OptiType: 4-digit HLA typer

optional arguments:
  -h, --help            show this help message and exit
  --input FQ [FQ], -i FQ [FQ]
                        .fastq file(s) (fished or raw) or .bam files stored
                        for re-use, generated by an earlier OptiType run. One
                        file: single-end mode, two files: paired-end mode.
  --rna, -r             Use with RNA sequencing data.
  --dna, -d             Use with DNA sequencing data.
  --beta B, -b B        The beta value for for homozygosity detection (see
                        paper). Default: 0.009. Handle with care.
  --enumerate N, -e N   Number of enumerations. OptiType will output the
                        optimal solution and the top N-1 suboptimal solutions
                        in the results CSV. Default: 1
  --outdir OUTDIR, -o OUTDIR
                        Specifies the out directory to which all files should
                        be written.
  --verbose, -v         Set verbose mode on.
  --config CONFIG, -c CONFIG
                        Path to config file. Default: config.ini in the same
                        directory as this script

Furthermore, depending on your settings in config.ini you can choose to keep the bam files OptiType produces when all-mapping reads against the reference: these will be stored in the output directory of your current run.

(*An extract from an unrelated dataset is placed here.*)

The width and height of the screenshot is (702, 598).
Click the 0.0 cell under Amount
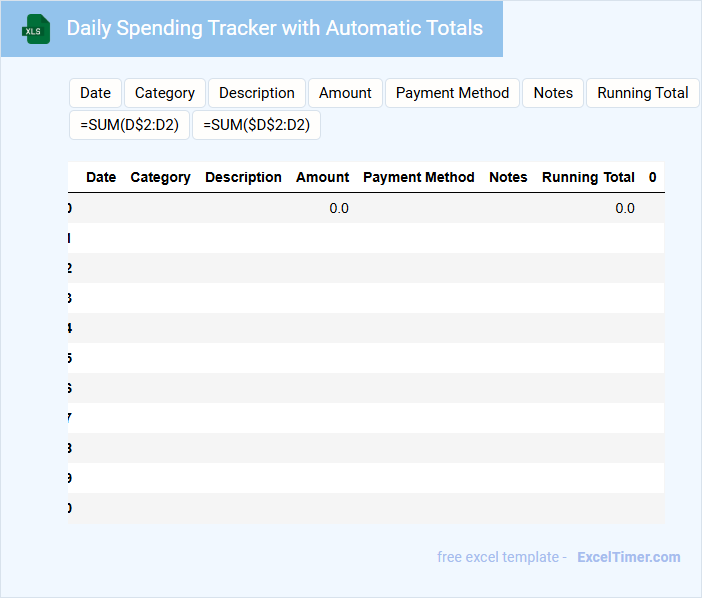(x=339, y=208)
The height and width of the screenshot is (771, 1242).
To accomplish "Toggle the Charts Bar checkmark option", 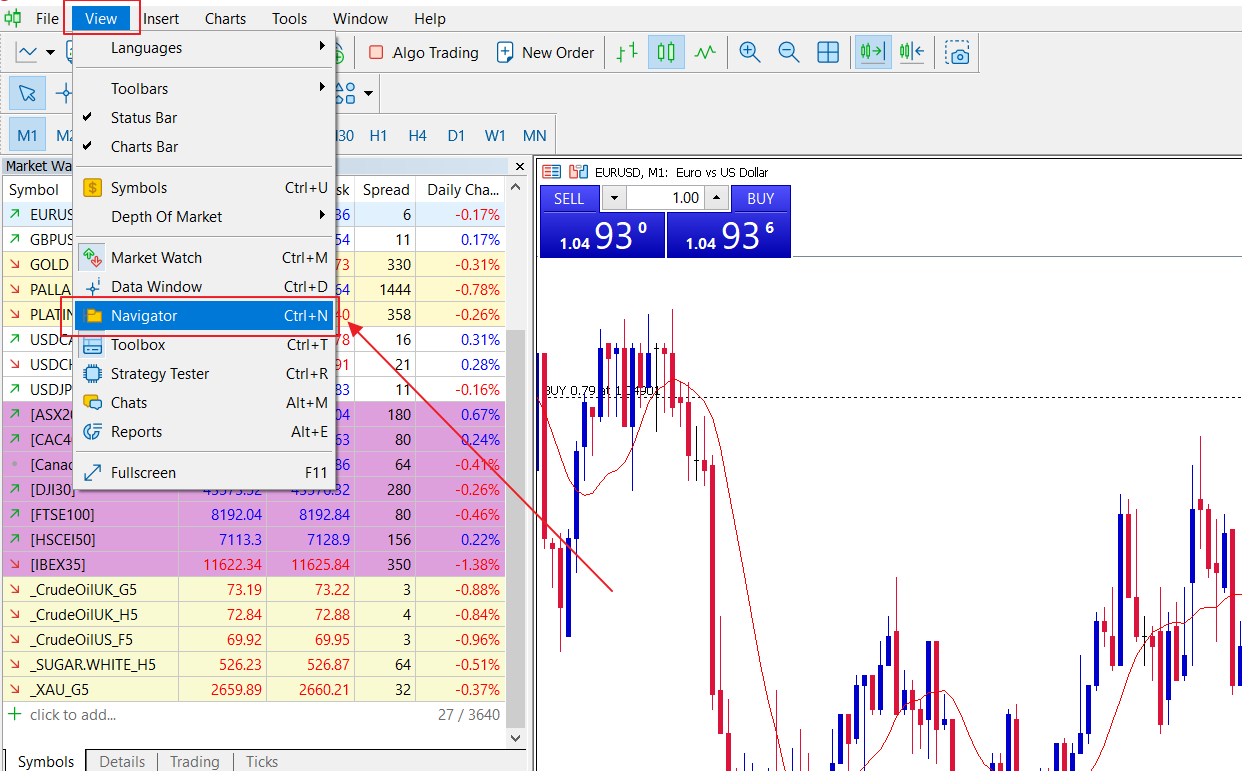I will 144,147.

Then, if you want to re-run OptiType on the same sample, you can give it those intermediate .bam files as input instead of .fastq files, and spare on the mapping part of the pipeline. Note: these .bam files have nothing to do with those produced during the filtering/fishing step.

Test examples

DNA data (paired end):

python OptiTypePipeline.py -i ./test/exome/NA11995_SRR766010_1_fished.fastq ./test/exome/NA11995_SRR766010_2_fished.fastq --dna -v -o ./test/exome/

RNA data (paired end):

python OptiTypePipeline.py -i ./test/rna/CRC_81_N_1_fished.fastq ./test/rna/CRC_81_N_2_fished.fastq --rna -v -o ./test/rna/

Contact

András Szolek
szolek@informatik.uni-tuebingen.de
University of Tübingen, Applied Bioinformatics,
Center for Bioinformatics, Quantitative Biology Center,
and Dept. of Computer Science,
Sand 14, 72076 Tübingen, Germany

Reference

Szolek, A, Schubert, B, Mohr, C, Sturm, M, Feldhahn, M, and Kohlbacher, O (2014). OptiType: precision HLA typing from next-generation sequencing data Bioinformatics, 30(23):3310-6.